(Data Opens)
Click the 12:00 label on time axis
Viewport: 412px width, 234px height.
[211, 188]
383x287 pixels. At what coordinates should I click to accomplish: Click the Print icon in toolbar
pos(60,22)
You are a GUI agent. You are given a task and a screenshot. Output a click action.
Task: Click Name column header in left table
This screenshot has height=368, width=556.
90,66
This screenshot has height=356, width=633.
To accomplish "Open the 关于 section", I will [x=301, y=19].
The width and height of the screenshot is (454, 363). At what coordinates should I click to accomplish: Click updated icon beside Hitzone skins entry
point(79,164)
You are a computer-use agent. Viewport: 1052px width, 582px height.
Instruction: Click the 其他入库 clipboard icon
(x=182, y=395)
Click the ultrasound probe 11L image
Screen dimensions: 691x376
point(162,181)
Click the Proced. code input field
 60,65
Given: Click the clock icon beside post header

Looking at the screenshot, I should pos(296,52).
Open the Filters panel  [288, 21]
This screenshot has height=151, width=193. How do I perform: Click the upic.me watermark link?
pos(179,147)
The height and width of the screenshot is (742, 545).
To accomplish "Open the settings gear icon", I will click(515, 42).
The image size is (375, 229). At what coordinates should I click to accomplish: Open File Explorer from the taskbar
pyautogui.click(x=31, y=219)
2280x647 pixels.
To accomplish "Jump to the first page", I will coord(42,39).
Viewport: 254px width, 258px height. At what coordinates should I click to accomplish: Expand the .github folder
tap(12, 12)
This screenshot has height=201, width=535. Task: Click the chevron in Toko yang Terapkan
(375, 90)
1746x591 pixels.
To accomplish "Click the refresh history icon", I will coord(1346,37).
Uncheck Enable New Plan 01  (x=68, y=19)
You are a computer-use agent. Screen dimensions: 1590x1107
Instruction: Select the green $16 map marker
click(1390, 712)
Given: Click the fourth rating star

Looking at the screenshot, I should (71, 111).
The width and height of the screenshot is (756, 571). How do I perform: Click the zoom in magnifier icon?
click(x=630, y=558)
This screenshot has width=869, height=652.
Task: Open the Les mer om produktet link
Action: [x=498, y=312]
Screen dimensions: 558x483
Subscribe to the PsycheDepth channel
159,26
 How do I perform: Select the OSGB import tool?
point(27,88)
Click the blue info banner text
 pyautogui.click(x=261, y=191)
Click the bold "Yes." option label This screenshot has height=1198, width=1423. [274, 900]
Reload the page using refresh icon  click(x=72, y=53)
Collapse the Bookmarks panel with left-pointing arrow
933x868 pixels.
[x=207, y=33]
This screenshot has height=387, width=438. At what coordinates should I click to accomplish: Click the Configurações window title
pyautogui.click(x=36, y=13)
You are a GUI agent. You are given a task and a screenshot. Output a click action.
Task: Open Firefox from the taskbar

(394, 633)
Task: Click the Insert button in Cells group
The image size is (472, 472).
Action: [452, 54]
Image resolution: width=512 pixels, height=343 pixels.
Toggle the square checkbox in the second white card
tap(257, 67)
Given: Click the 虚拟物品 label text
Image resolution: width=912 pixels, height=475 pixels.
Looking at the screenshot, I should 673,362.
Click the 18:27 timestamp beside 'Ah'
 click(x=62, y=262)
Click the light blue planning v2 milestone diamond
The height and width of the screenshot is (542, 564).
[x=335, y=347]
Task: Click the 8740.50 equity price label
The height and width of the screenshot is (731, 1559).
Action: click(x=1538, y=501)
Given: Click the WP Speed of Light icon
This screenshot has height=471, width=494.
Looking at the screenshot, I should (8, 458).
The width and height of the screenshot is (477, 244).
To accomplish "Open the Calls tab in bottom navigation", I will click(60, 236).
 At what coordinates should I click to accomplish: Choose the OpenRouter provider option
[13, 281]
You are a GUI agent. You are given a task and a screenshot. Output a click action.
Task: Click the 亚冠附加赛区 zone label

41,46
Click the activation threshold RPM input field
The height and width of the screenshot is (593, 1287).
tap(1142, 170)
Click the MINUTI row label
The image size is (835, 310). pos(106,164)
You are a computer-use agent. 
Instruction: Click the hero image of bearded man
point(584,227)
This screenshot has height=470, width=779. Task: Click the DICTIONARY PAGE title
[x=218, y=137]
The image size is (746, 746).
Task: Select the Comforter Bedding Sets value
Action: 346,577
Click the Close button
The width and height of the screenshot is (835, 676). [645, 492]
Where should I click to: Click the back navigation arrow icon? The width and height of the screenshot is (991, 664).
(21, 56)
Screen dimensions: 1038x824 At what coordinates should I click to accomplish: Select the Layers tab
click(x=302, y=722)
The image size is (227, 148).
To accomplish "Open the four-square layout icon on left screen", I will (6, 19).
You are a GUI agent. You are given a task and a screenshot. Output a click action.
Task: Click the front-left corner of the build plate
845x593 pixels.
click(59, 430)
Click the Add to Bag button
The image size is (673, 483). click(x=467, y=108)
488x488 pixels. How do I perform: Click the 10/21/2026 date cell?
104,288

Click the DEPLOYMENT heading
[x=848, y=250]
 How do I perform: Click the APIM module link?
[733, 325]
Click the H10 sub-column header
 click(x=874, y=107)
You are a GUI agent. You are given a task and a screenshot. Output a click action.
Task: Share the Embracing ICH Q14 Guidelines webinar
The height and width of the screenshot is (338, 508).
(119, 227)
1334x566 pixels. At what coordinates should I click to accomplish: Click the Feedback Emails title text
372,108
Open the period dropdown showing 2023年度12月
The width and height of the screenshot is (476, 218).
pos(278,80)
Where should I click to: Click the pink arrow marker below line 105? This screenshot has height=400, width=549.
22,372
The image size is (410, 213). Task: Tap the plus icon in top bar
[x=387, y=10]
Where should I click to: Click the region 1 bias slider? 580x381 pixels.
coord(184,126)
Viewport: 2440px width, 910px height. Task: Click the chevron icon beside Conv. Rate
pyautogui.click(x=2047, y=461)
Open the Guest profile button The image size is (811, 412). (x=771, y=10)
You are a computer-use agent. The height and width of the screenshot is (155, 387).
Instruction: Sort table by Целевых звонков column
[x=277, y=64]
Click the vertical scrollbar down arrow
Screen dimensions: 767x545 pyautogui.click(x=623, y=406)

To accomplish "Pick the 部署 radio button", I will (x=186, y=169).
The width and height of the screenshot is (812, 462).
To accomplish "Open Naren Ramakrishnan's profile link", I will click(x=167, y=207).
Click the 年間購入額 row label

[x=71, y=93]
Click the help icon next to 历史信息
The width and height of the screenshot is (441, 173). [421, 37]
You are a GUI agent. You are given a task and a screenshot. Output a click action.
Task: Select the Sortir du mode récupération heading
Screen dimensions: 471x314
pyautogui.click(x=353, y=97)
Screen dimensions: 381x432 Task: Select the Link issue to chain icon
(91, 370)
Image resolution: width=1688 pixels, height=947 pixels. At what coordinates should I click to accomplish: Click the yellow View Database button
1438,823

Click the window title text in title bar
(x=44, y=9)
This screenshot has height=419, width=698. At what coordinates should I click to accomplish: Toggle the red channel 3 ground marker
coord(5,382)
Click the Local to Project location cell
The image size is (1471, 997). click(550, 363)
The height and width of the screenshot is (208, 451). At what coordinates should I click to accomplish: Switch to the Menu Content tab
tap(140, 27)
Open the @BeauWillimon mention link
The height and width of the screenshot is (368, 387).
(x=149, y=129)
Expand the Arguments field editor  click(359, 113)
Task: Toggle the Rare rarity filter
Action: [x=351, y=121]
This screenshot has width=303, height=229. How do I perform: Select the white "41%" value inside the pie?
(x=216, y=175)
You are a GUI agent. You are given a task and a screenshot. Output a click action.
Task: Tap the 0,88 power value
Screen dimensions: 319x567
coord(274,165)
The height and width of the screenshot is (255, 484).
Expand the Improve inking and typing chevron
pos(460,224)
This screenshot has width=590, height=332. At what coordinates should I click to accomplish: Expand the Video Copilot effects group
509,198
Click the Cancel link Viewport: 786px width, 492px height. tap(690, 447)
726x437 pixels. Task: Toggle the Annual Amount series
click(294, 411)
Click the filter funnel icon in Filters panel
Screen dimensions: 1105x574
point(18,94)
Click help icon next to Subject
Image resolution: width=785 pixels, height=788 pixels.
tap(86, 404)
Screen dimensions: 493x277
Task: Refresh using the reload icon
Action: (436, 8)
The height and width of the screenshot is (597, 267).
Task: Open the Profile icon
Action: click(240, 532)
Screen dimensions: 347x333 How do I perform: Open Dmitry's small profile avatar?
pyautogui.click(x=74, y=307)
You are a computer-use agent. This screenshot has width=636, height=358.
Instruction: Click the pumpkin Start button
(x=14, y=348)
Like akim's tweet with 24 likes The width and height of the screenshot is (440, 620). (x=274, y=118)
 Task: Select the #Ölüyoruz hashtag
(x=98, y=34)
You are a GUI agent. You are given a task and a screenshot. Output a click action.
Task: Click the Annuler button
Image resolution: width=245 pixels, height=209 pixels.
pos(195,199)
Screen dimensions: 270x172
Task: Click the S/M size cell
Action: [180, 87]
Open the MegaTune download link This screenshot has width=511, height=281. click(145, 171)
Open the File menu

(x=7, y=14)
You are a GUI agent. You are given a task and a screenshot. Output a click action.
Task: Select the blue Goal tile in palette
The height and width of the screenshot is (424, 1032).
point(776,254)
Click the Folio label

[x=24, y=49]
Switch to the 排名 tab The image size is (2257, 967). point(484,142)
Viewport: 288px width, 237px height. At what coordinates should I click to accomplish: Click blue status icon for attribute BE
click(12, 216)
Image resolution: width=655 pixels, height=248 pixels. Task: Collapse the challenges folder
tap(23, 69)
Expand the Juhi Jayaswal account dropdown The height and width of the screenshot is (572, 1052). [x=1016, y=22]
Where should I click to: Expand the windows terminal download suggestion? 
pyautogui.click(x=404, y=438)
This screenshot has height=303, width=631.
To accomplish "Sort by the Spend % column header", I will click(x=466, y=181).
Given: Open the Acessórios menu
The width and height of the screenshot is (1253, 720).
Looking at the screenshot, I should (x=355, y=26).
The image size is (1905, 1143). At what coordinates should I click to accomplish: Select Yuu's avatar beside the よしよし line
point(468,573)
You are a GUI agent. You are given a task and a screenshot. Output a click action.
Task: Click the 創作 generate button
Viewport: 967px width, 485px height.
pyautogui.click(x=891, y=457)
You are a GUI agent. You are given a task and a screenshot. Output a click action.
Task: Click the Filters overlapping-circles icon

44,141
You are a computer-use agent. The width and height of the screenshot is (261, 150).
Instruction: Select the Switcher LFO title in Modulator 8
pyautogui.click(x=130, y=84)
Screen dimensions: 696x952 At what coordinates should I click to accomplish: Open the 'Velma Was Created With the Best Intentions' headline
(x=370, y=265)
(Data Closes)
Extract each line holding the word "computer" from the records.

**Response area:**
You are a computer-use agent. Viewport: 1052px width, 582px height.
You are a computer-use agent. Screen dimensions: 1590x1107
You are a computer-use agent. 
You are a computer-use agent. The height and width of the screenshot is (155, 387).
You are a computer-use agent. This screenshot has width=636, height=358.
You are a computer-use agent. The width and height of the screenshot is (261, 150).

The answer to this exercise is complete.